Since I call this blog "Trapped under a Milk Dud", I probably should say something about breastfeeding, right? After a rough start with the NICU and all, I nursed Squirty until he was 17-months. I only weaned him because I was pregnant again. My supply really dropped and nursing made me even sicker to my stomach than I was when I wasn't nursing. I missed that relationship.
I was excited when my pregnancy with Milk Dud was normal and he didn't go to the NICU. He nursed instantly and constantly. The hospital lactation consultants loved me. I was easy and they were impressed by what I went through the first time.
I feed on demand and Milk Dud has packed on the pounds. He was 8-11 at birth. He is 5.5-months old and I suspect he is around 23-24lbs now. He is off the charts for weight, height and head circumference. I see linebacking in his future. He screams for solids and I've given in a little. Last night, I had to endure his screaming for hot sausage, peppers, onions and tomato sauce.... anything but the Cheerios on his tray.

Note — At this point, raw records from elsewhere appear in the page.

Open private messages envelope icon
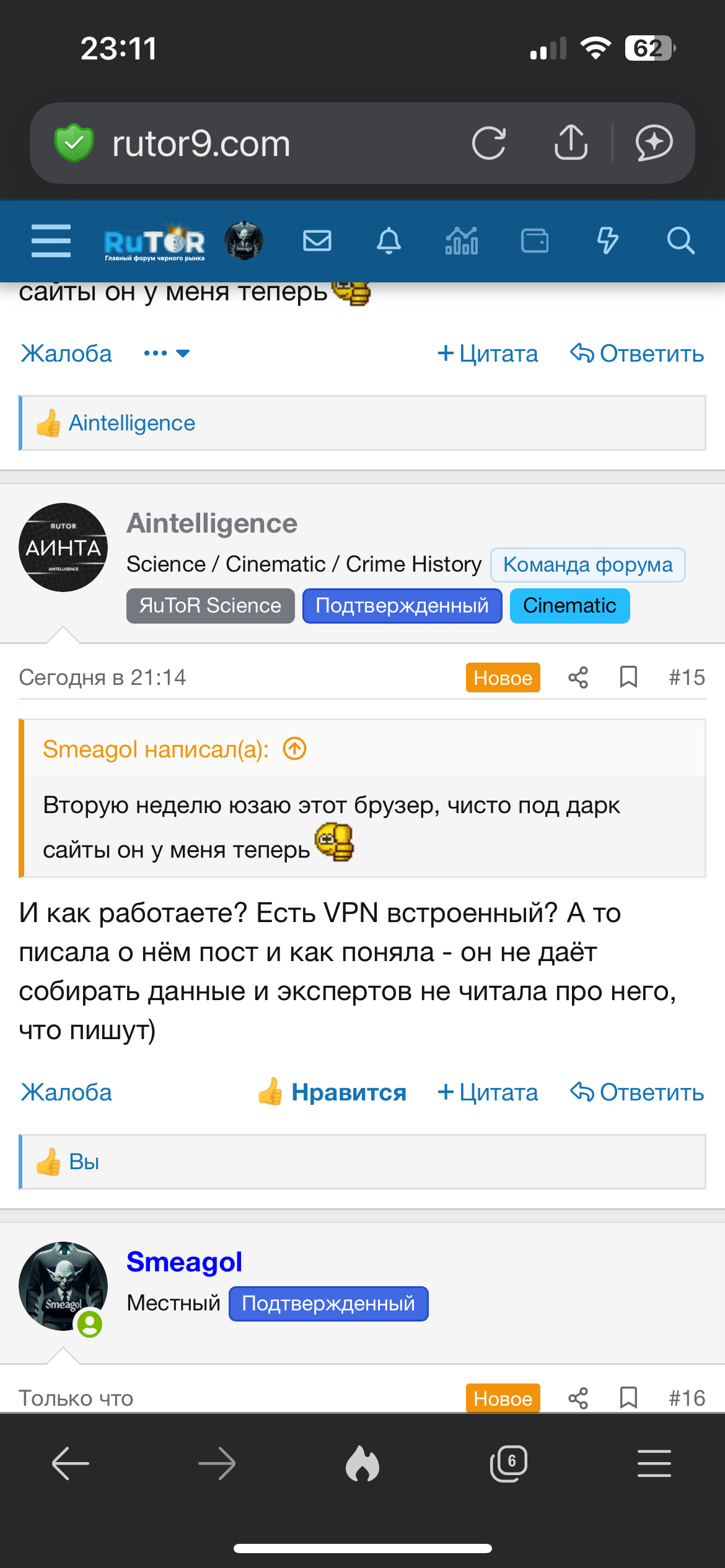Image resolution: width=725 pixels, height=1568 pixels. (317, 241)
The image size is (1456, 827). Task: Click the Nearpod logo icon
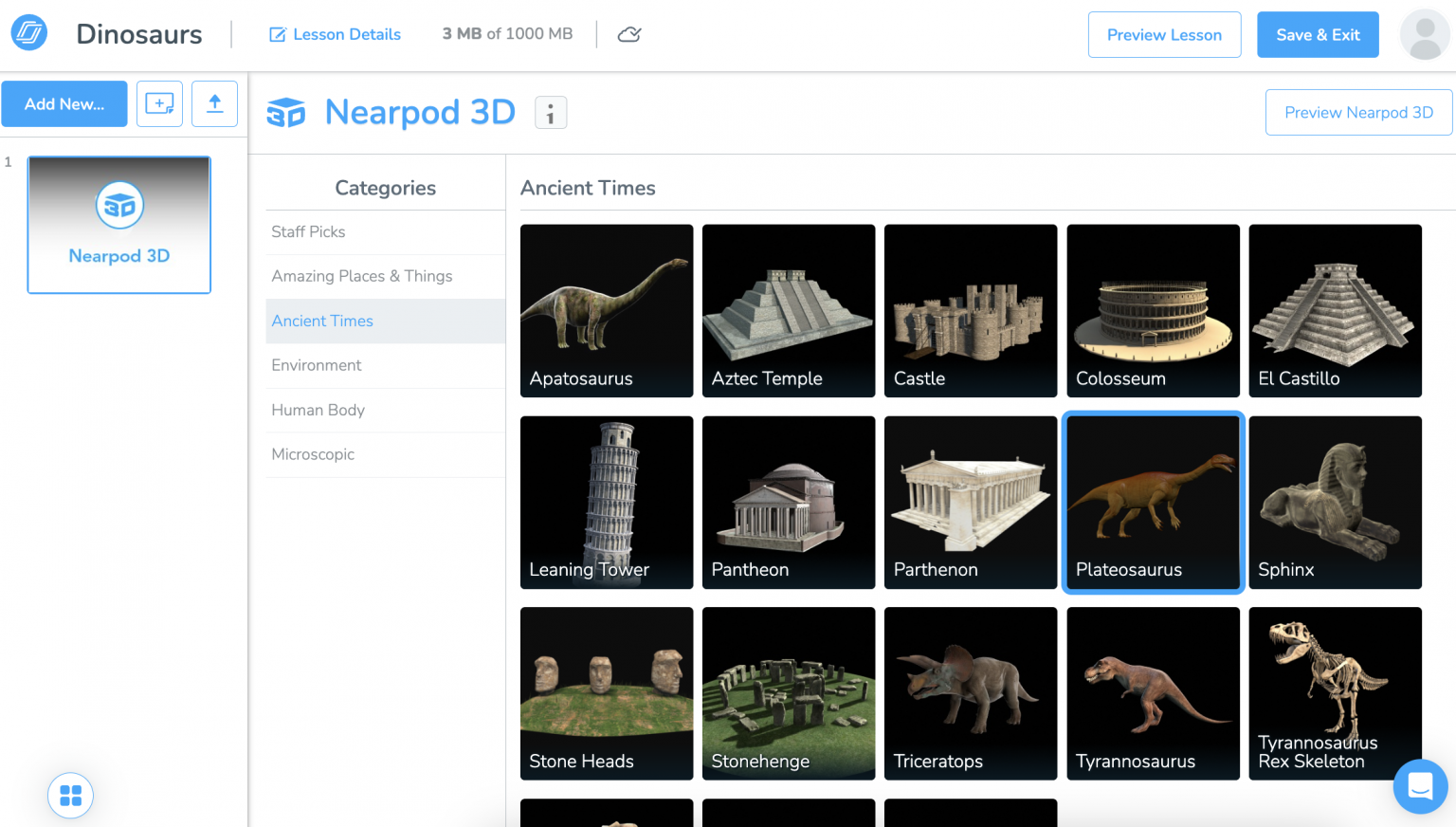27,32

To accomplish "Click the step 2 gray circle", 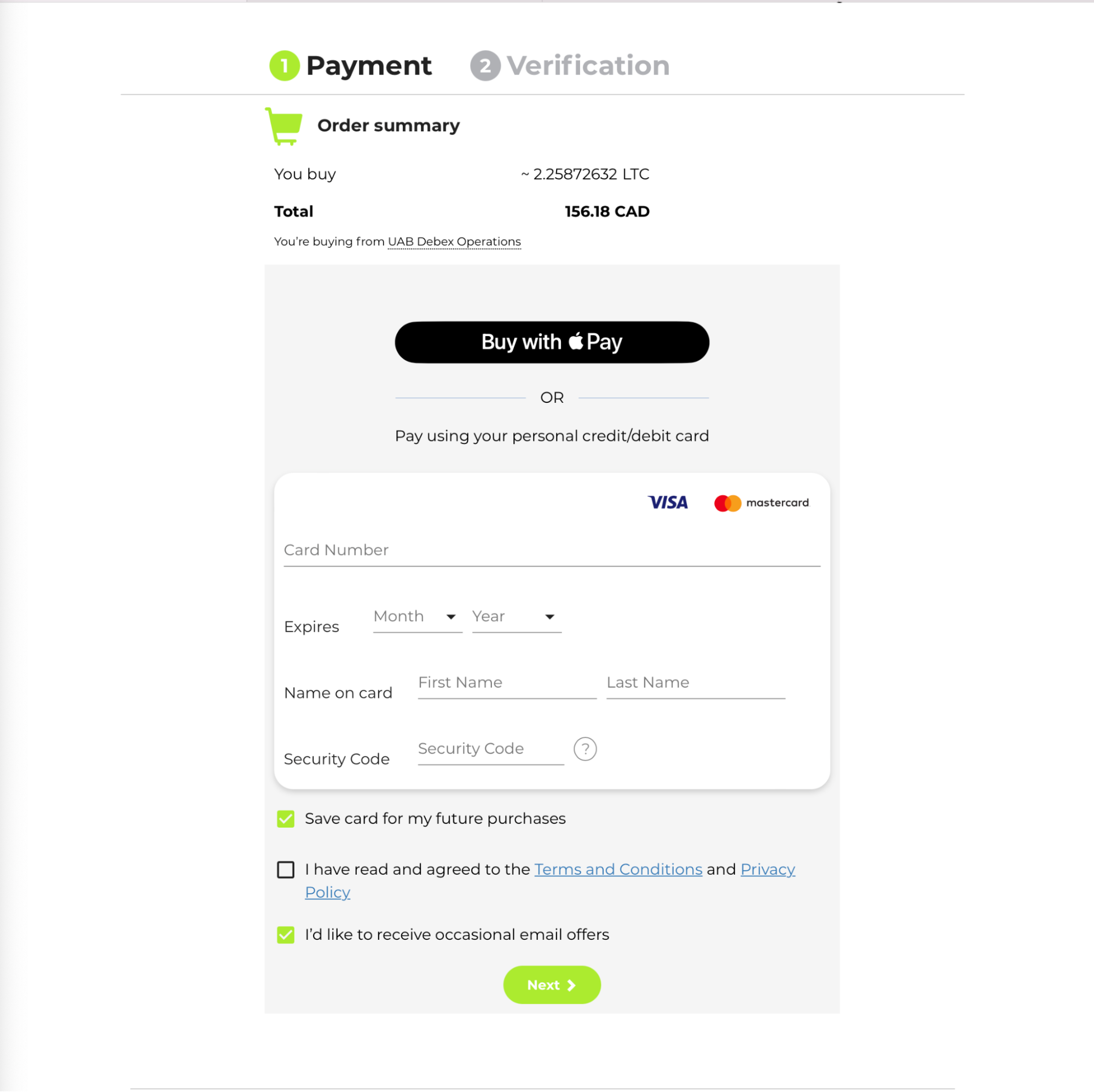I will click(485, 66).
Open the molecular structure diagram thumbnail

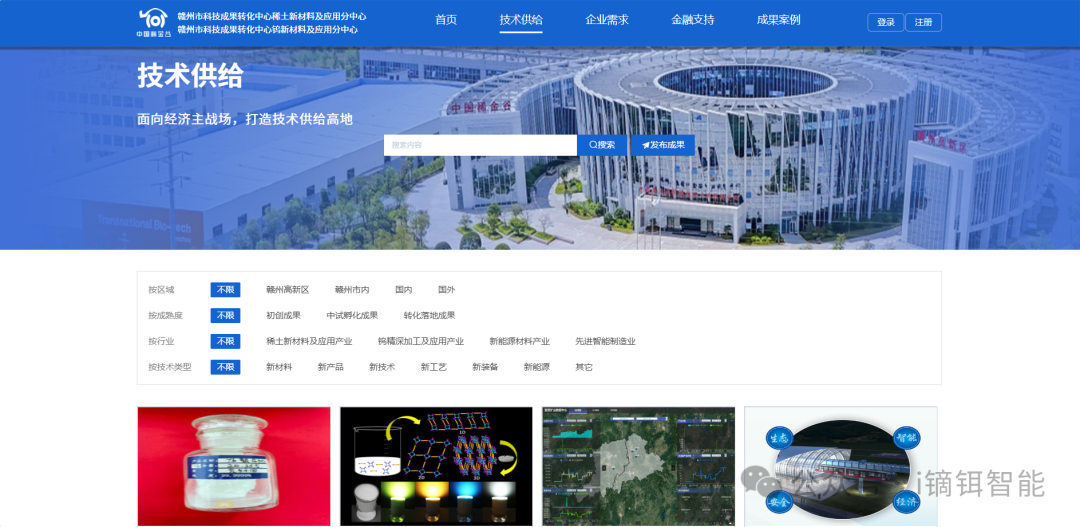(436, 466)
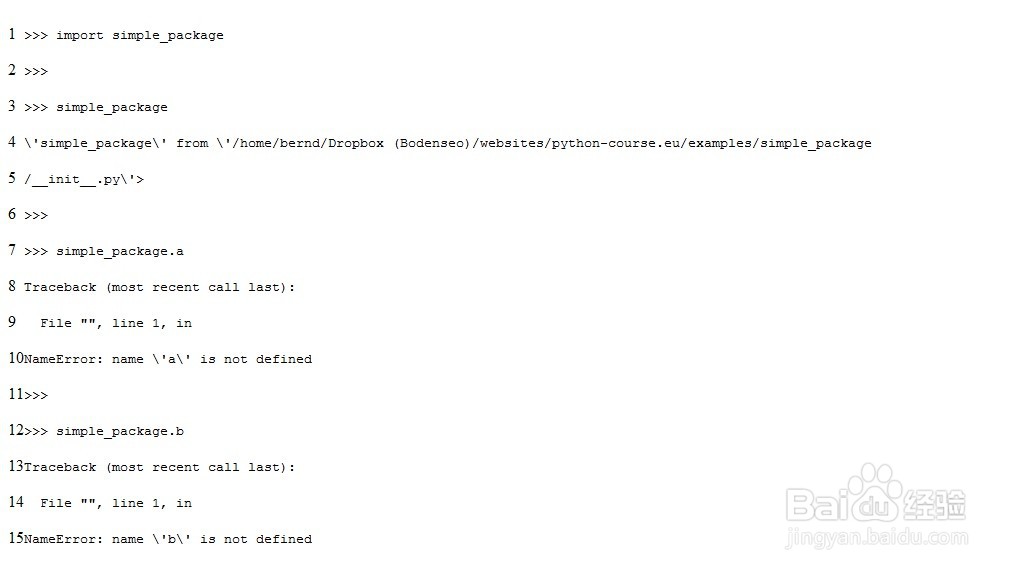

He loves his mommy and to be held. I wear him a lot. Thank goodness for my Ergo and Mei tai style carriers, although I have yet to be able to nurse in one. He still needs to be held a lot. I've learned how to do a million things with one hand. I'm actually typing this on an iPad with one hand while nursing Milk Dud and watching "Cars" with Squirty. The problem is that as he gets heavier, it is harder for me to do stuff. I'm increasingly "trapped under a Milk Dud." I will miss this relationship when it ends in a year or so, but I am looking forward to a little more freedom with it.